• _Task objective_: The range runs from the line containing "Close the 体型 panel" to the last line of the entries. Restate those lines word for word, without the pictures.
Records supplied section start
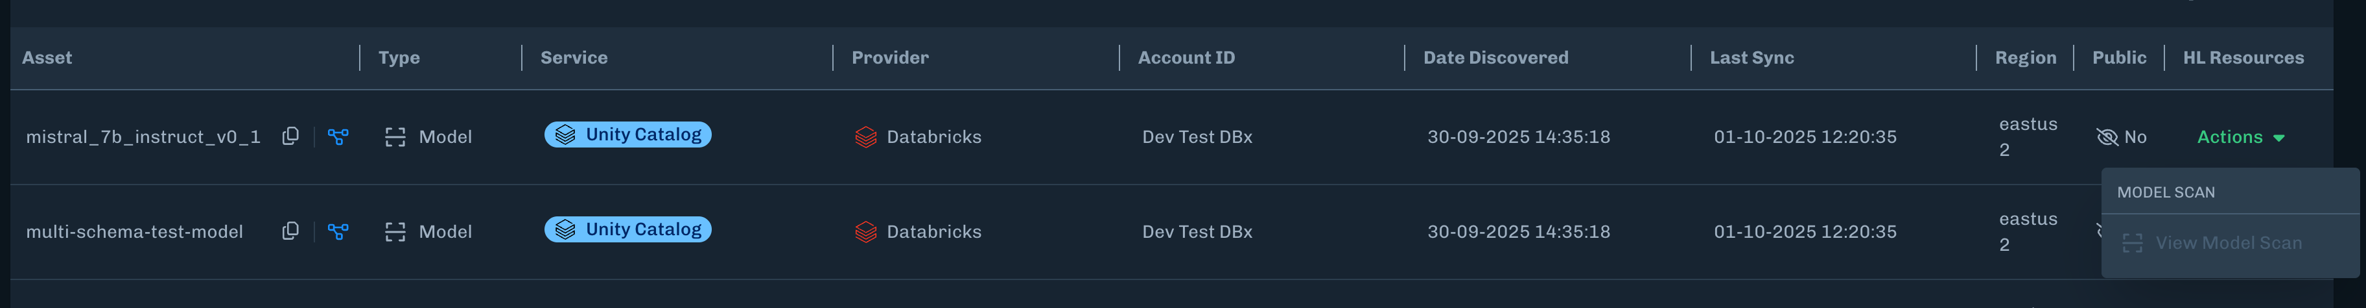Click the crossed-eye Public icon for mistral
This screenshot has width=2366, height=308.
point(2107,137)
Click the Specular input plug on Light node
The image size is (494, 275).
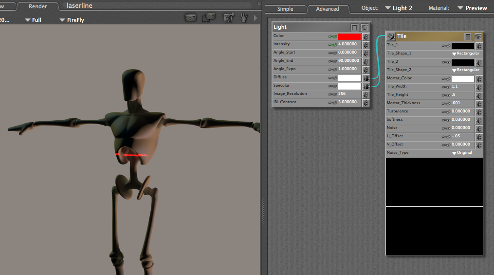366,86
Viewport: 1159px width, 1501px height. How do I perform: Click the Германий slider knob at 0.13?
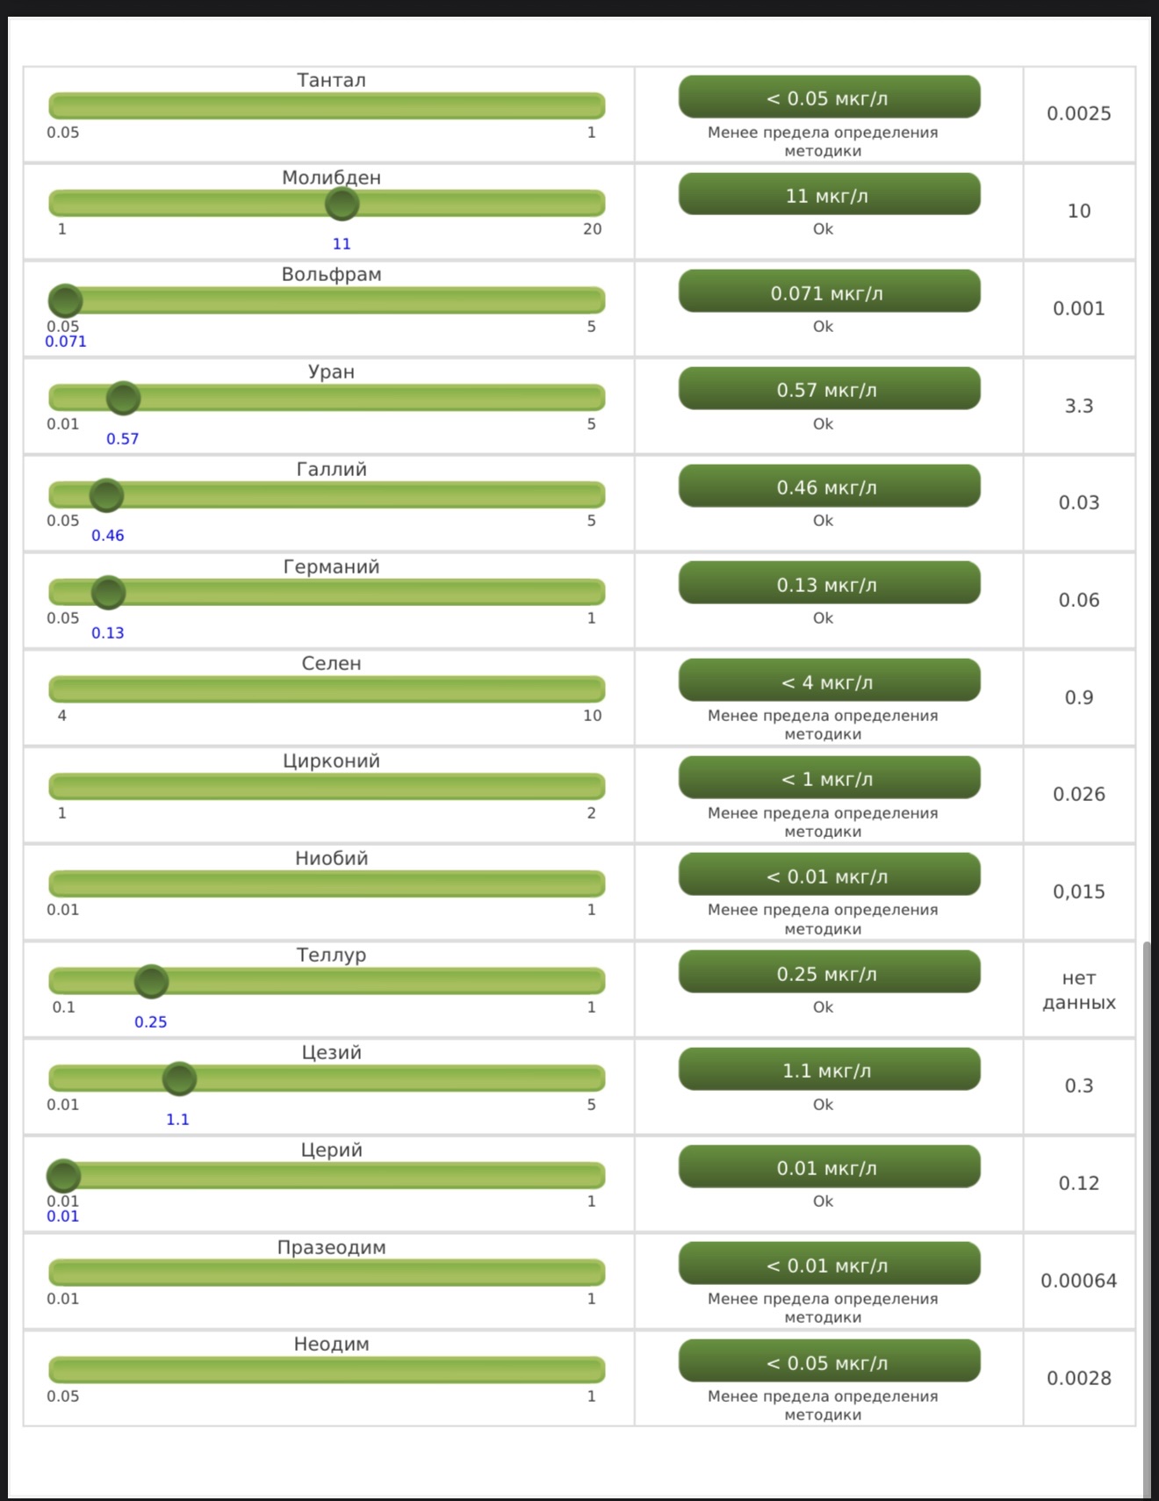point(108,593)
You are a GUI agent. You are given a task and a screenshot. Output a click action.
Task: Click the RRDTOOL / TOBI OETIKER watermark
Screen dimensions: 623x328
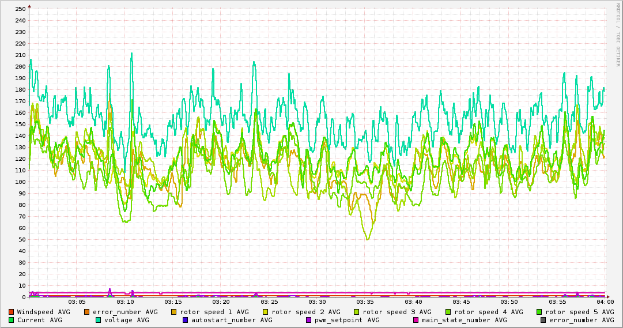pos(618,35)
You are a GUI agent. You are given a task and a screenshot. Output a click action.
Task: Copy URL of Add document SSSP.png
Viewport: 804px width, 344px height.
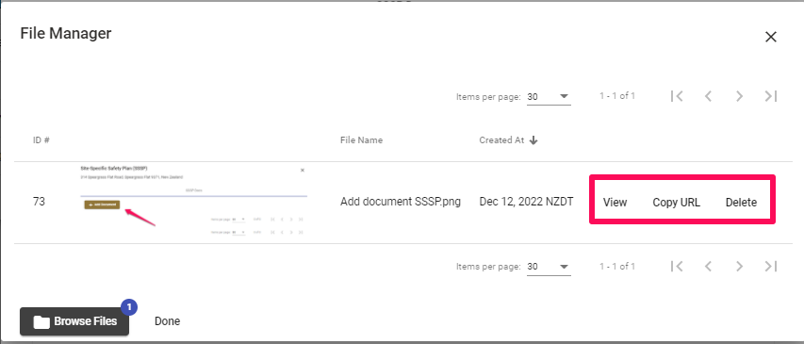676,202
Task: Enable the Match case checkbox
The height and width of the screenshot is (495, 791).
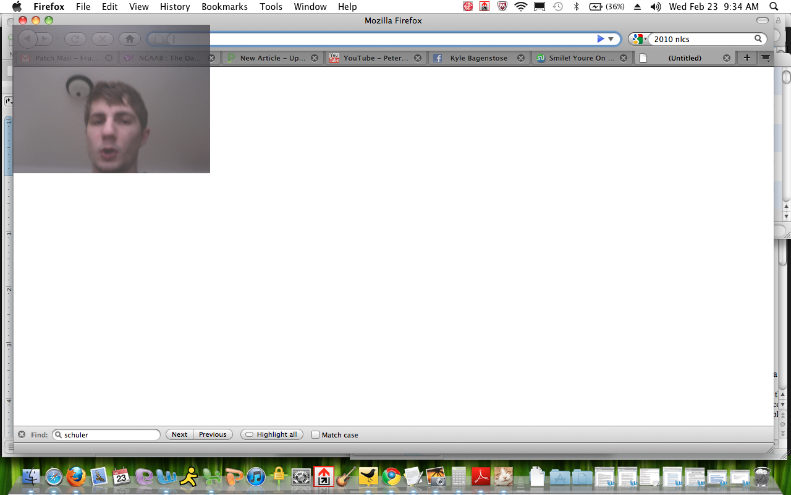Action: coord(316,435)
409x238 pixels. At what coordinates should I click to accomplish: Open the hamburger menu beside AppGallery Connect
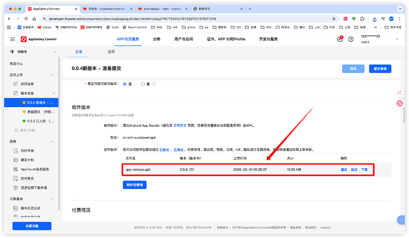pos(12,39)
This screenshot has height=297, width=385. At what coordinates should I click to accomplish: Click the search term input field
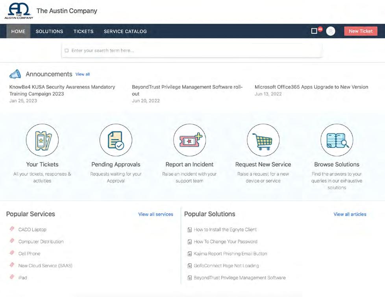click(x=193, y=50)
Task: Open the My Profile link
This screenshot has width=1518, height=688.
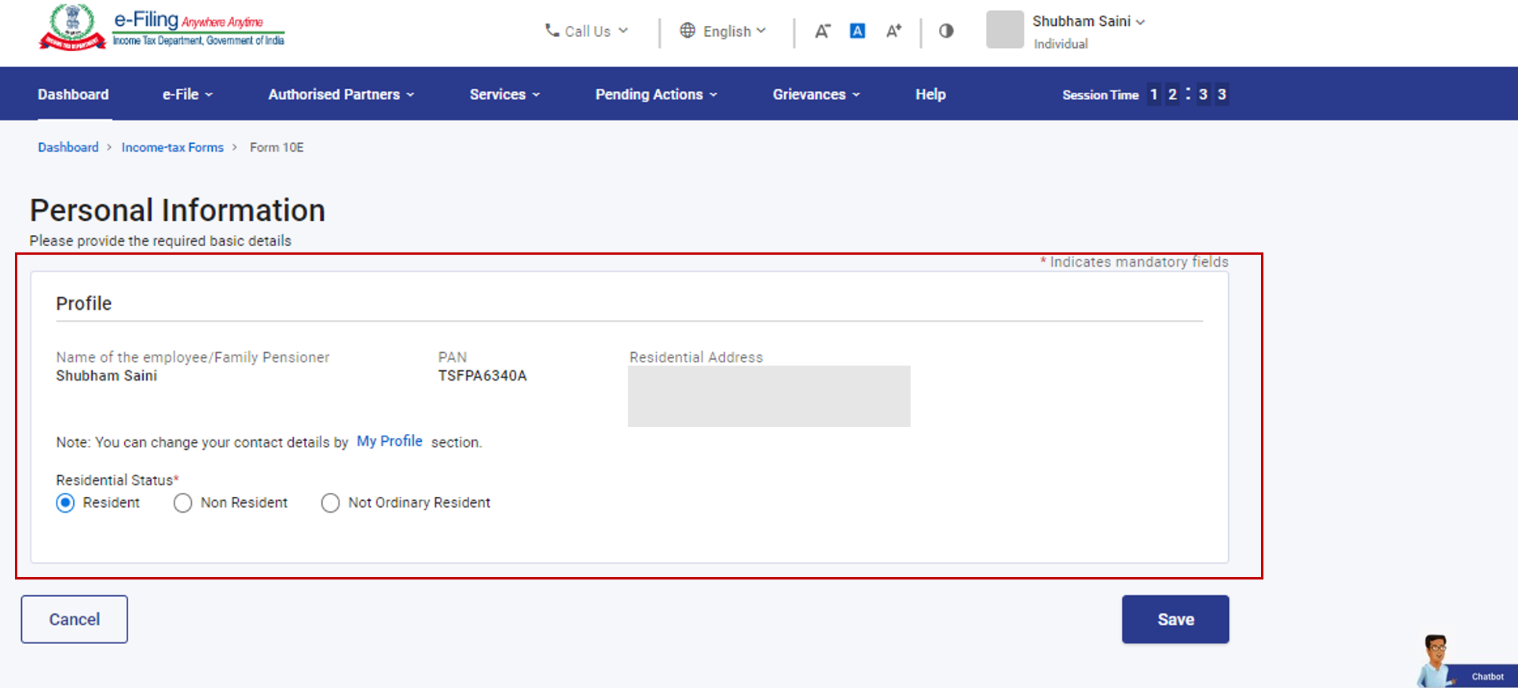Action: (390, 441)
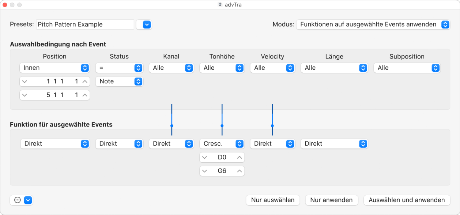Increase the G6 pitch value
The image size is (460, 215).
(x=240, y=171)
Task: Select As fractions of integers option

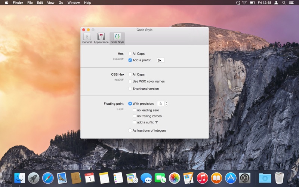Action: coord(130,131)
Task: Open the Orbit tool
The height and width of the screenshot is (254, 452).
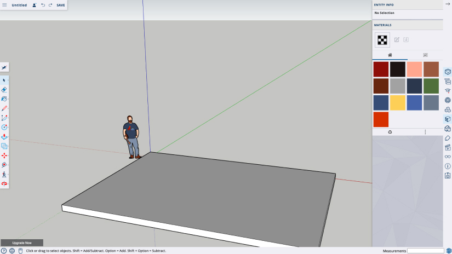Action: (4, 184)
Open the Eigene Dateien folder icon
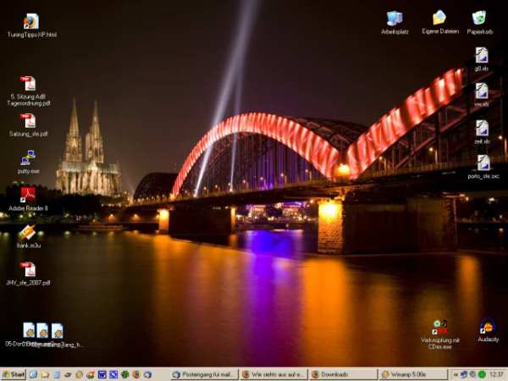 (439, 18)
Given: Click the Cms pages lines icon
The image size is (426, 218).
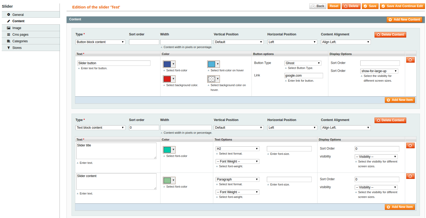Looking at the screenshot, I should (x=9, y=34).
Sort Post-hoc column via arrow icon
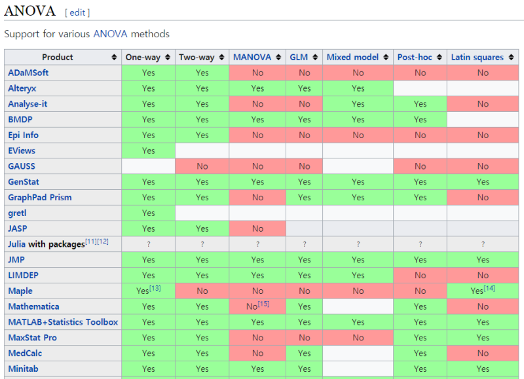 pyautogui.click(x=440, y=58)
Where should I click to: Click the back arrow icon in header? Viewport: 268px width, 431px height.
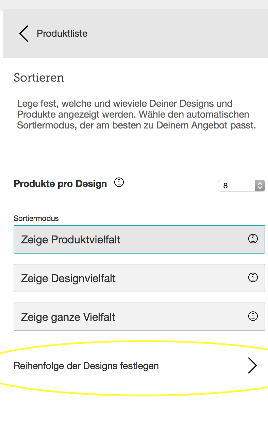point(23,34)
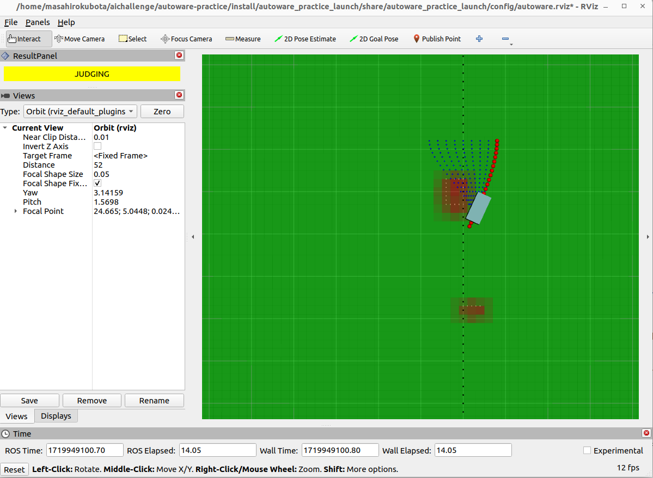Collapse the Current View tree node

pos(5,128)
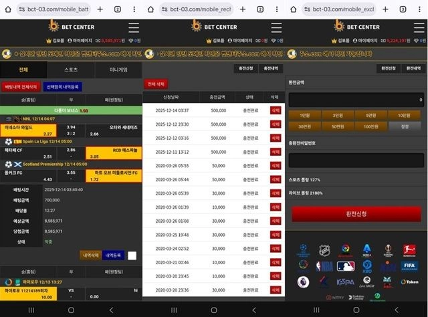Image resolution: width=428 pixels, height=317 pixels.
Task: Expand hamburger menu on betting history page
Action: point(134,27)
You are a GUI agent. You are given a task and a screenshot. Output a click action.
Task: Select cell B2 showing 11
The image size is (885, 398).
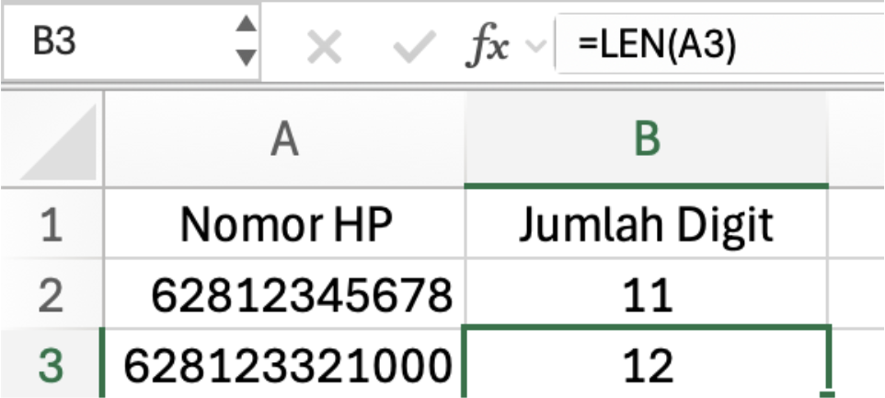tap(647, 295)
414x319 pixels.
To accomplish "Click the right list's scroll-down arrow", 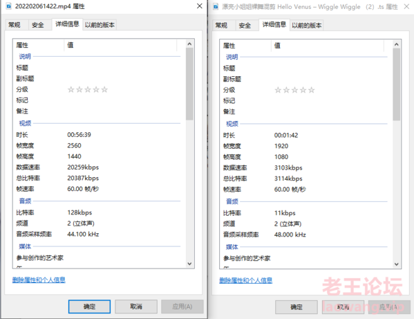I will (396, 264).
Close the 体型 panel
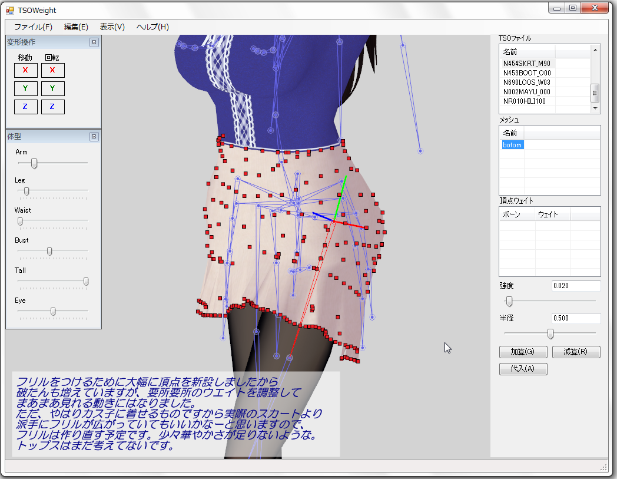617x479 pixels. [x=94, y=137]
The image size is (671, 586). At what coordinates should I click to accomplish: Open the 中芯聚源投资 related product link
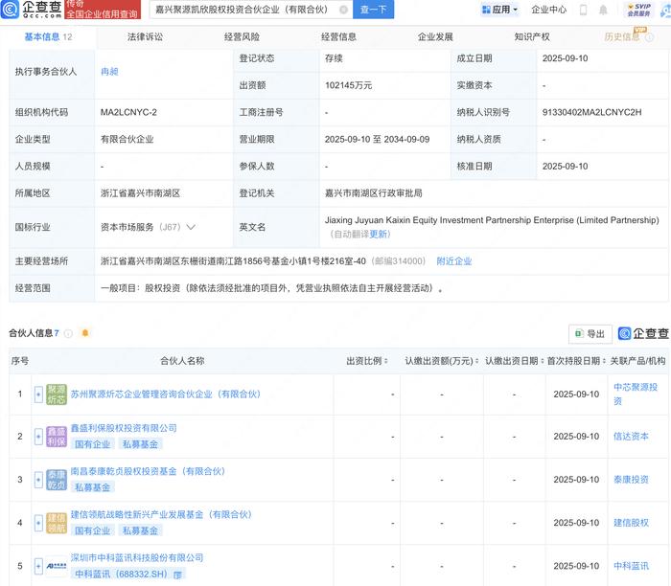(635, 388)
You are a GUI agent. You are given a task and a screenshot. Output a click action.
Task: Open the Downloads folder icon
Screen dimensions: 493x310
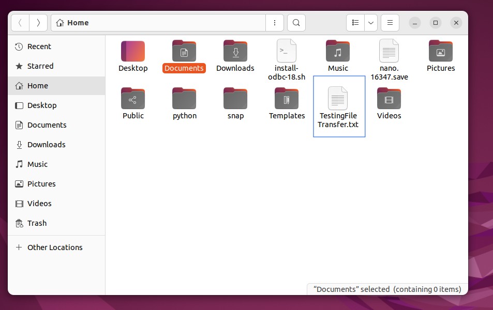point(235,51)
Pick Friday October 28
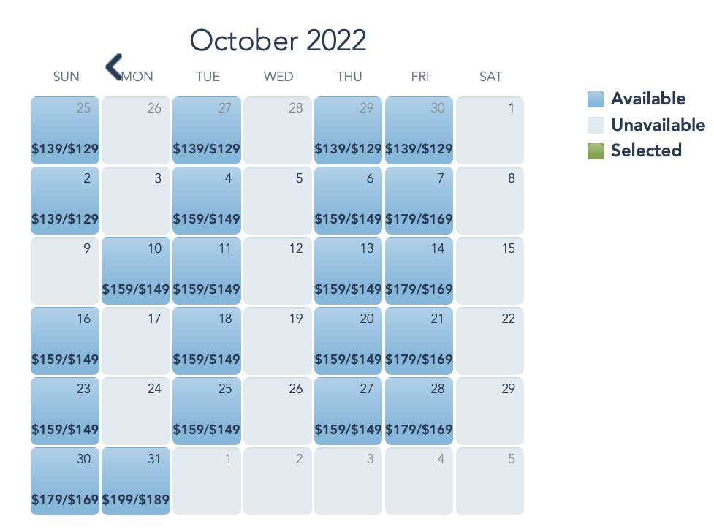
Records supplied section end
• _Finished task_:
Close the 体型 panel
617x479 pixels. [x=94, y=137]
The image size is (671, 586). At what coordinates should I click to accomplish: Open the 中芯聚源投资 related product link
(635, 388)
You are a GUI agent. You are given a task and a screenshot. Output a click action.
Task: Open the Downloads folder icon
Screen dimensions: 493x310
point(235,51)
Pick Friday October 28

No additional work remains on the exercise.